(Beginning of DOCUMENT EXTRACT)

The Stories We Tell About Health and Aging
There’s something fascinating about watching my parents interact with their grandkids. At 70+, they’re on the floor playing, running after them in the yard, or lacing up for a 10K like it’s just another Saturday. They golf almost daily, do the Peachtree Road Race every 4th of July, and still somehow seem more agile than folks 20 years younger. This isn’t the picture many of us were taught aging should look like—but maybe that’s the point.
For so long, we’ve accepted a particular script about what it means to grow older. One where energy wanes, strength diminishes, and our best days are behind us. But what if aging isn't just a biological timeline, but also a psychological story—a narrative we’ve been taught to believe?
Ellen Langer’s “Reverse Aging” Experiment
Psychologist Ellen Langer once ran an experiment that feels almost like a scene from science fiction. In 1979, she invited a group of elderly men to live in a retreat designed to replicate life in 1959. Everything—from the music and newspapers to the television shows and decor—was a time capsule from two decades earlier. The twist? The men were told to act as if it actually was 1959.
And something remarkable happened.

(End of DOCUMENT EXTRACT)
(Beginning of SUPPLIED MATERIAL)

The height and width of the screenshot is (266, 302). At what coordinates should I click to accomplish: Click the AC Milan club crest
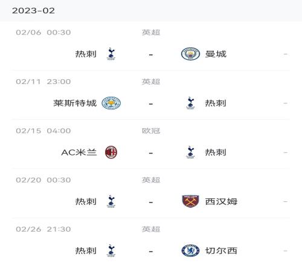[x=111, y=152]
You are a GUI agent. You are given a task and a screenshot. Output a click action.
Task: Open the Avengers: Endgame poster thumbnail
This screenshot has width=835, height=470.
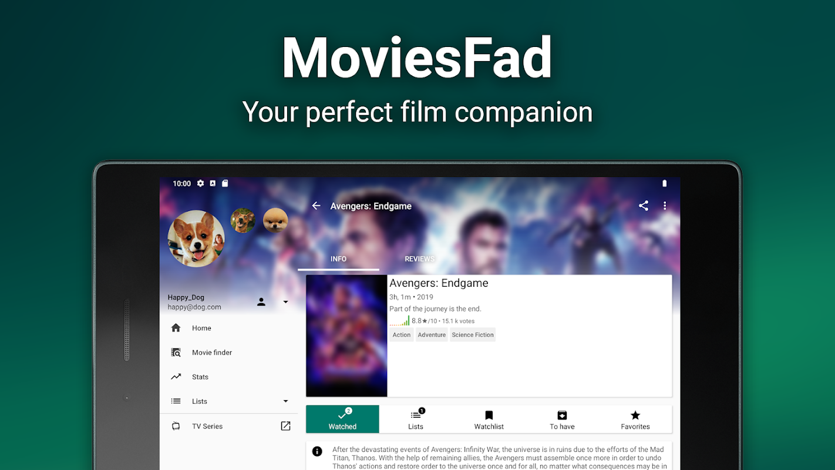point(346,336)
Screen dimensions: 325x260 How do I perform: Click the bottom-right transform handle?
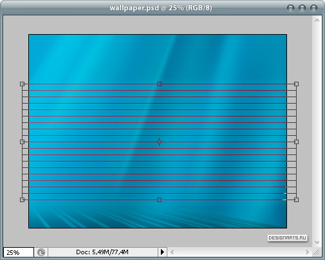click(296, 200)
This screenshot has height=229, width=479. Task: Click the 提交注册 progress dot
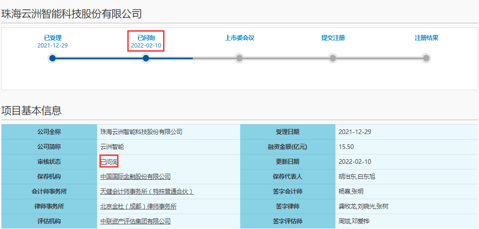333,58
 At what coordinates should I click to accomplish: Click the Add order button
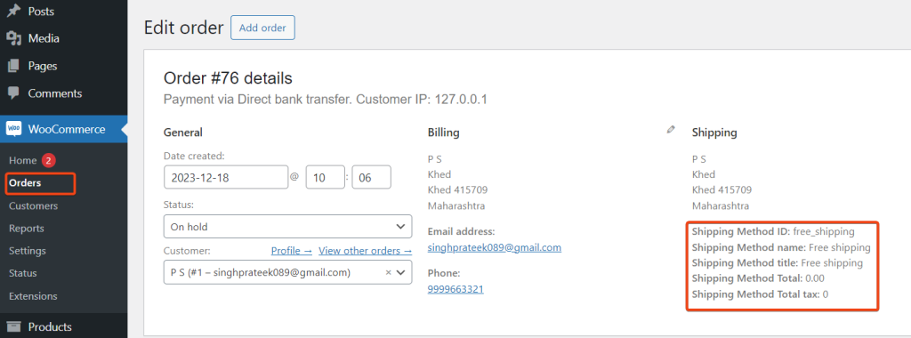pyautogui.click(x=262, y=28)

(End of SUPPLIED MATERIAL)

BRIEF 1 ▸
Could you reproduce, word for word, the stretch of the essay on health and aging from "For so long, we’ve" through "actually was 1959."?
BRIEF 2 ▸
Can you carry on the essay on health and aging from the point where it stops?

EXERCISE RESULT 1 ▸
For so long, we’ve accepted a particular script about what it means to grow older. One where energy wanes, strength diminishes, and our best days are behind us. But what if aging isn't just a biological timeline, but also a psychological story—a narrative we’ve been taught to believe?
Ellen Langer’s “Reverse Aging” Experiment
Psychologist Ellen Langer once ran an experiment that feels almost like a scene from science fiction. In 1979, she invited a group of elderly men to live in a retreat designed to replicate life in 1959. Everything—from the music and newspapers to the television shows and decor—was a time capsule from two decades earlier. The twist? The men were told to act as if it actually was 1959.

EXERCISE RESULT 2 ▸
After just one week, the participants showed measurable improvements in strength, posture, flexibility, even hearing and vision. They walked with greater confidence. One group photo taken at the end of the study was so compelling, a new observer guessed the men were younger after the retreat than they appeared in photos before it. Langer’s conclusion? Our minds deeply influence our physical state. When we stop acting old, we stop feeling old—and our bodies often follow.
A Tale of Two Generations
I’ve seen this truth play out in my own family. My grandparents and great-grandparents lived into their 90s and even to 100, which is incredible longevity. But their final decades were marked by fragility and immobility. They mostly stayed seated. Lifting grandkids was out of the question. The mindset was: “This is just what happens when you get old.”
My parents, on the other hand, never subscribed to that story. They’ve rewritten the narrative for what 70 looks like—and what it can feel like. They never question whether they should run, golf, or play tag. They just do. The difference? Yes, some of it is due to physical habits—but much of it is belief.
They never bought into the cultural story that says aging = decline. Instead, they wrote their own.
The Myth of the Slowing Metabolism
Here’s another story we’ve all heard: metabolism slows as you age. It’s framed as inevitable—as if, somewhere around 40, your body decides to run a little slower just because.
But here’s the thing: science says otherwise.
A groundbreaking international study that tracked over 6,500 people across a wide age range found that our metabolism remains remarkably steady from our 20s all the way into our 60s. The culprit for that creeping sluggishness? Not age—but muscle loss. As we get older, if we become less active, we lose lean mass—and it’s that lean mass that keeps our metabolism humming.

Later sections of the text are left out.